Il faut bien sûr un point de départ, une image même vague de ce que nous allons tenter de mettre en forme, mais chaque phrase, chaque moment, chaque scène va se présenter comme un carrefour.
Chaque fois, il faudra choisir, et pour choisir il faudra essayer, prendre tel chemin, ou tel sentier, voir où il nous conduit, revenir en arrière, emprunter une autre voie, et ainsi de suite.
Si nous attendons demain pour choisir, notre décision portera les traces de ces vingt-quatre heures qui viennent de passer. Nous nous poserons les mêmes questions qu’aujourd’hui, plus aiguës peut-être. Le choix d’hier n’était-il pas meilleur ? Devons-nous attendre un jour de plus ? Ou deux ?
C’est là que commence et que se poursuit l’atelier. D’un essai, d’une tentative à l’autre.
La seule vraie question est : À quel moment peut-on dire que cet atelier est terminé ? Qu’une phrase, qu’une image est parfaitement à sa place, juste et inattendue, qu’une scène est, au moins pour le moment, satisfaisante ? Que par exemple, dans le cas d’un scénario achevé, nous pouvons passer à l’étape suivante ?
Questions auxquelles il ne faut répondre ni trop vite ni trop lentement.
Ni trop tôt ni trop tard.
Mais il faut quand même y répondre.
Entre nous, il nous arrive de parler d’artisanat – mais ce mot nous parvient avec des résonances d’autrefois (des bruits de pinces et de rabots), alors que nous sommes, sinon « modernes » (qui oserait ?), au moins contemporains, et que nous devons, surtout en matière de cinéma et de télévision, connaître le plus précisément possible les techniques les plus récentes, et même l’évolution générale de ce qui s’appelle un « scénario ». Car on n’écrit plus aujourd’hui, dans ce cas précis, comme il y a trente ans, comme il y a dix ans.

+===+

» **Travail demandé**:
a: Dans le texte sur l'atelier d'écriture, relevez les éléments qui, d'après la première phrase, vont se présenter comme un carrefour.
b: Rédigez la suite du texte sur l'atelier d'écriture, à partir de sa dernière phrase.

+===+

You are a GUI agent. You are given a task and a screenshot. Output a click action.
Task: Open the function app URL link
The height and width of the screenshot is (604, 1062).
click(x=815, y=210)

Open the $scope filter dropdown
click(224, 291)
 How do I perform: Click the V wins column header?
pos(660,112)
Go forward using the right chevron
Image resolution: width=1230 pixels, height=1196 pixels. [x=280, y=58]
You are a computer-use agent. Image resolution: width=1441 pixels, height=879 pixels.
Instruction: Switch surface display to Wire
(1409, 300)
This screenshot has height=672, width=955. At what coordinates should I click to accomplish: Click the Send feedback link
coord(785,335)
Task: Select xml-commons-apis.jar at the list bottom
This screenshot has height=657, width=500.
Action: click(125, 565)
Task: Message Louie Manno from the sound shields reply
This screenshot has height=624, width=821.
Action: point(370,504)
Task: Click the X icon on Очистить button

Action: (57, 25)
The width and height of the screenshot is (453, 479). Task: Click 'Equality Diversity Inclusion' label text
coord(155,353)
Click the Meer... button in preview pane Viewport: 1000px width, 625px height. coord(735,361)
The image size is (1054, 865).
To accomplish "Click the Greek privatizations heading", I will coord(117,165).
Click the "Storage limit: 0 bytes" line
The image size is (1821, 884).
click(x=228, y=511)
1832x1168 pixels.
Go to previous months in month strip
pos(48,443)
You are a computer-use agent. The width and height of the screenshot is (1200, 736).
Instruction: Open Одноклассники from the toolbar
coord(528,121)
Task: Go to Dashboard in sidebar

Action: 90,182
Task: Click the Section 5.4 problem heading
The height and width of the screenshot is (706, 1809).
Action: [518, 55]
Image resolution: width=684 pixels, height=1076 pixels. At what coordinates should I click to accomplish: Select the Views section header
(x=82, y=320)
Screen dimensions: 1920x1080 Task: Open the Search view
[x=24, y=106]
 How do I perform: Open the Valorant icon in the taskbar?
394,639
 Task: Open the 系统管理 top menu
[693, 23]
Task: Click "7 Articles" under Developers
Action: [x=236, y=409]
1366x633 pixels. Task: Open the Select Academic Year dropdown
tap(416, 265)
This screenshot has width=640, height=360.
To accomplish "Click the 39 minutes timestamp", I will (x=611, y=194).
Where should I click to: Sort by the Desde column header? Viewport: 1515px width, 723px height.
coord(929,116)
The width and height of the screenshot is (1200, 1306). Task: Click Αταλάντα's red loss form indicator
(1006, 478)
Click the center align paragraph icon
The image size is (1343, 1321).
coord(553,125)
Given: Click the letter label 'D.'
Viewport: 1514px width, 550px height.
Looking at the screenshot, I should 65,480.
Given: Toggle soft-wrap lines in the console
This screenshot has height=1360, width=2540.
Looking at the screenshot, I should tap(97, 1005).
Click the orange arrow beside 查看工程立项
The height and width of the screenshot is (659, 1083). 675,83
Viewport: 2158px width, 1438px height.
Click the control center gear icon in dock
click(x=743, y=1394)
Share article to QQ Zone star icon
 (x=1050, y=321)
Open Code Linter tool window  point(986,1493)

+===+

» **Réponses par tâche**:
a: Chaque phrase, chaque moment, chaque scène.

b:
Notre rapport à l’image, au son, notre contact avec un public éventuel – que nous ne pouvons qu’imaginer au moment même de l’écriture, et qui chaque année devient plus jeune, quoi que nous fassions – évoluent malgré nous, par instants même, peut-être, grâce à nous.
Depuis la prolifération des fake news, qui nous arrivent de tous côtés, l’idée même de vraisemblance est remise en doute. Qu’est-ce qui sonne faux ? Qu’est-ce qui sonne juste ? La réponse peut varier d’un jour à l’autre. Par définition, toute histoire que nous racontons, et que nous pensons avoir inventée, est fake.
Qu’est-ce qui la rend vraie ?
Le public, en tout cas, ne doit se sentir ni en avance ni en retard. Dans le meilleur des cas, nous nageons dans le même fleuve, et au même rythme (en essayant de garder une légère avance). C’est pourquoi la référence respectueuse aux œuvres classiques, si elle est au départ indispensable, est escortée d’autres dangers, et nous courons parfois le risque d’écrire pour un public du XVII e  siècle, qui n’est plus là pour nous accompagner.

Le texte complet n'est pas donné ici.